##### Given data #####

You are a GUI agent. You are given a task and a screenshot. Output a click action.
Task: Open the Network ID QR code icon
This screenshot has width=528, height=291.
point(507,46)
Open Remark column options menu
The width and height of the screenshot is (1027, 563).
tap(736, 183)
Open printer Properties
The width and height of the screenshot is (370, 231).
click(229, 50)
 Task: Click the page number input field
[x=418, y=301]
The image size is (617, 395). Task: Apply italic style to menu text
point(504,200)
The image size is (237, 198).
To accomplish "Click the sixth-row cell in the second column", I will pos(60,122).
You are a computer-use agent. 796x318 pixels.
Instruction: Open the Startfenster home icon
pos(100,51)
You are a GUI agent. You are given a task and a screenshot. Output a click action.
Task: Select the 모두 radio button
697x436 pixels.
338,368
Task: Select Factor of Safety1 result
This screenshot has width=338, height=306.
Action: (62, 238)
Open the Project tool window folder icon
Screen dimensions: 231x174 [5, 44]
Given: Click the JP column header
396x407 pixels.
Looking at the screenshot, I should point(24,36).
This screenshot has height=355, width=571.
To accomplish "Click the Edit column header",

#####

▶ **What is being asked**
The full set of entries above needs to be restated word for word.

▶ **Completed exercise**
You are a GUI agent. You are given a task and a screenshot. Output a click action.
Task: Open the Network ID QR code icon
This screenshot has width=528, height=291.
point(507,46)
Open Remark column options menu
The width and height of the screenshot is (1027, 563).
tap(736, 183)
Open printer Properties
The width and height of the screenshot is (370, 231).
click(229, 50)
 Task: Click the page number input field
[x=418, y=301]
The image size is (617, 395). Task: Apply italic style to menu text
point(504,200)
The image size is (237, 198).
To accomplish "Click the sixth-row cell in the second column", I will pos(60,122).
You are a computer-use agent. 796x318 pixels.
Instruction: Open the Startfenster home icon
pos(100,51)
You are a GUI agent. You are given a task and a screenshot. Output a click action.
Task: Select the 모두 radio button
697x436 pixels.
338,368
Task: Select Factor of Safety1 result
This screenshot has width=338, height=306.
Action: (62, 238)
Open the Project tool window folder icon
Screen dimensions: 231x174 [5, 44]
Given: Click the JP column header
396x407 pixels.
Looking at the screenshot, I should point(24,36).
This screenshot has height=355, width=571.
To accomplish "Click the Edit column header",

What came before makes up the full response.